Advising on the actual investment of assets is relatively straight forward unfortunately. I will be the first to tell you what we have under the hood, and it looks more like a Camry with a bulletproof transmission than a Ferrari. It is by no means “set it and forget it,” but a good advisor is much more interested in boring things like tax efficiency, cost, and long-term goals, than they are in picking the next Apple or Microsoft. If your advisor is selling you speculative pots of gold, it may be a good time to get a second opinion. This leads me to the single most important part of my job. Saving clients from their own behavioral biases. Essentially saving them from themselves. Behavioral bias effects all of us, no matter how smart you think you are. From the recency bias that inspires people to dump money into hot stocks at the top of the market, to those who sell their entire portfolios at the bottom because their neighbor told them the apocalypse was coming. Of course, there is so much more that goes into being a good wealth manager, but the most effective part of our jobs, is the piece that we will never get thanked for. This piece allows people to see past their behavioral blind spots and hold on for the ride they signed up for. Discipline pays dividends.
Bias is not something you can get rid of. Your emotions guide much of your decision making no matter how disciplined you think you are. You can focus on your diet, and end up with a mouth full of Big Mac. You can envision a plan to save money and end up with larger expenses than you had last month. I read a quote recently from Richard Thaler, one of the most famous behavioral psychologists of all time. When asked if his 50 years of research into the psychology of human behavior has allowed him to overcome his own bias, he said, and I am paraphrasing, “hard no.” If the guy that literally wrote the book on decision making bias can’t overcome it, do you think you can? I am going to go out on the limb here and say chances are pretty dismal. Our brains crave complexity, and we will pay double for a taste of it. My own father has worked in financial services for longer than I have been alive, and he still touts his high beta stock picks in startups and Beijing hotel companies like he’s a scratch race horse better. I don’t have the heart to tell him that the last ten years have statistically been the easiest time to be a do it yourself stock picker in history. If you lost money during this period of time, you must have really been trying. This fact alone makes it much more challenging to advise someone on investing in a portfolio that spreads risk across multiple asset classes and suits their income and retirement needs. If you’ve won, there’s no way you can lose right?

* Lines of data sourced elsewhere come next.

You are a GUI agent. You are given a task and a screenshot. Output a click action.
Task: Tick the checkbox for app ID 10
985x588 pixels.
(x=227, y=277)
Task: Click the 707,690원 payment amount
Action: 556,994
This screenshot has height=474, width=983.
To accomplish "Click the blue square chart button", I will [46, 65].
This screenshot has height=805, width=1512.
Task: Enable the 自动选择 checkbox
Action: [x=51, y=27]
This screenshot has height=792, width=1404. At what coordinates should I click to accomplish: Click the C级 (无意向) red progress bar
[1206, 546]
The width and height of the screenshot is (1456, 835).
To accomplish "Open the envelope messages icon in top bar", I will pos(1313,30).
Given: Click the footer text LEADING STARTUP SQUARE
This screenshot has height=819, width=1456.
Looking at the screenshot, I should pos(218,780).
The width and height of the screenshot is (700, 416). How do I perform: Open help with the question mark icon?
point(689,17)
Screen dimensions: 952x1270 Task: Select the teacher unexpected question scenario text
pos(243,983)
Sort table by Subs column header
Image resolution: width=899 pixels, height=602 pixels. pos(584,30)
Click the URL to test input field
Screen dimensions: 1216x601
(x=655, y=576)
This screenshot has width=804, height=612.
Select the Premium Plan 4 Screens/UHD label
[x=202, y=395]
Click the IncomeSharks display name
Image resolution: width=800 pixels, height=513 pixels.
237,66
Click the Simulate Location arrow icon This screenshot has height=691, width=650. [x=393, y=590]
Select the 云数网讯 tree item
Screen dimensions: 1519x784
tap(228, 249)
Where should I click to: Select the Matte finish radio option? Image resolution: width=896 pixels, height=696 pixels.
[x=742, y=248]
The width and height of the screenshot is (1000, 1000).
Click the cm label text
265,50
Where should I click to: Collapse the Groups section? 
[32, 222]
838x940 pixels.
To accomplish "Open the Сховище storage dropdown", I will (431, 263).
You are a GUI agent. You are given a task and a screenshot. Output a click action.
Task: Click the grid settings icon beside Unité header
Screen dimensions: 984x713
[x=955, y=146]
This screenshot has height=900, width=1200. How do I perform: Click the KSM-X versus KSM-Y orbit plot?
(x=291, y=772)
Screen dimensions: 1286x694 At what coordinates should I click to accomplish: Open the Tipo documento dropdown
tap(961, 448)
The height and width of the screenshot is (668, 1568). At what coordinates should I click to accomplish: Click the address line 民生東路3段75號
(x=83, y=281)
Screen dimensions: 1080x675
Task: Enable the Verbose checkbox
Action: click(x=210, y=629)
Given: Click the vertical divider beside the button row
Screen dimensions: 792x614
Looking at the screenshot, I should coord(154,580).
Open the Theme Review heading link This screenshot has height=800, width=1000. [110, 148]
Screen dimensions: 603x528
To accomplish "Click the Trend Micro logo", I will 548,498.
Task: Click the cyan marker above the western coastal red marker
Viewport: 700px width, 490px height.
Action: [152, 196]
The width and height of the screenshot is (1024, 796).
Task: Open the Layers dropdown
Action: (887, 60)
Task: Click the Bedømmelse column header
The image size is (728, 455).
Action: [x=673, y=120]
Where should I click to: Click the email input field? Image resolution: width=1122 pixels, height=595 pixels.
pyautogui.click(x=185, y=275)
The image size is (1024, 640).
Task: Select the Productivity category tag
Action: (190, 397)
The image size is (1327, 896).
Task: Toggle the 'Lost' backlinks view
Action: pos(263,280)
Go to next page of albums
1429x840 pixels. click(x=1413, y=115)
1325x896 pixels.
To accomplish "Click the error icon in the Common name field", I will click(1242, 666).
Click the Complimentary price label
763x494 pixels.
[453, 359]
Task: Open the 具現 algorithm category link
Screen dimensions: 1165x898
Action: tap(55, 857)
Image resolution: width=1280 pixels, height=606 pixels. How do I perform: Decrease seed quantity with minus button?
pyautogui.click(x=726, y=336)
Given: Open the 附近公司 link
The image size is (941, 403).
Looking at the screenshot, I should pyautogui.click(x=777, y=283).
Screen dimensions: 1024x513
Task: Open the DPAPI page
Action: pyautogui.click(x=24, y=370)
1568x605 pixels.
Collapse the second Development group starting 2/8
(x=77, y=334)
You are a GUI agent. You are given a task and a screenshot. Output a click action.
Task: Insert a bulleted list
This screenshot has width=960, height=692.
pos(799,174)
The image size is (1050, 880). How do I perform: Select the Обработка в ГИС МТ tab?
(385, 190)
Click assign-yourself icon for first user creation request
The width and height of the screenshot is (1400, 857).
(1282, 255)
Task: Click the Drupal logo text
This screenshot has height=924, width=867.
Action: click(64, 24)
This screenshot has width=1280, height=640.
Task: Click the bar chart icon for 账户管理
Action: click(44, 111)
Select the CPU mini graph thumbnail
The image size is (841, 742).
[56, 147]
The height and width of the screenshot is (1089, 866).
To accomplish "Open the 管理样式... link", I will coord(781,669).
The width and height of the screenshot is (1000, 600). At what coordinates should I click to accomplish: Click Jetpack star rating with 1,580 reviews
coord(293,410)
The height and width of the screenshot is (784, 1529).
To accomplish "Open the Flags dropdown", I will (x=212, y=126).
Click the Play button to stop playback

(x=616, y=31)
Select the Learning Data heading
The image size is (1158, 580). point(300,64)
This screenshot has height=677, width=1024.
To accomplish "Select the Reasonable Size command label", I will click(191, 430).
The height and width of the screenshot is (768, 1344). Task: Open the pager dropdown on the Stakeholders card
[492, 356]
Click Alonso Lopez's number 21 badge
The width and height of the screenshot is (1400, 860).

They say tragedy plus time equals comedy. If you can overcome the tragedy of volatility, and give your investments enough time to participate in the glory of the free market, you will be laughing all the way to the bank. Skip the media hype, the glorification of the next hot IPO, and stick to what you can control. Invest in a way that suits your life, stay the course, and remember that complexity is just a way to charge absurd fees and keep you in the dark. I dream that one day when I am asked the question “what stocks should I buy” at some barbecue I don’t want to be at, my answer resonates as exciting. Chances are low, and probably why I have a job in the first place.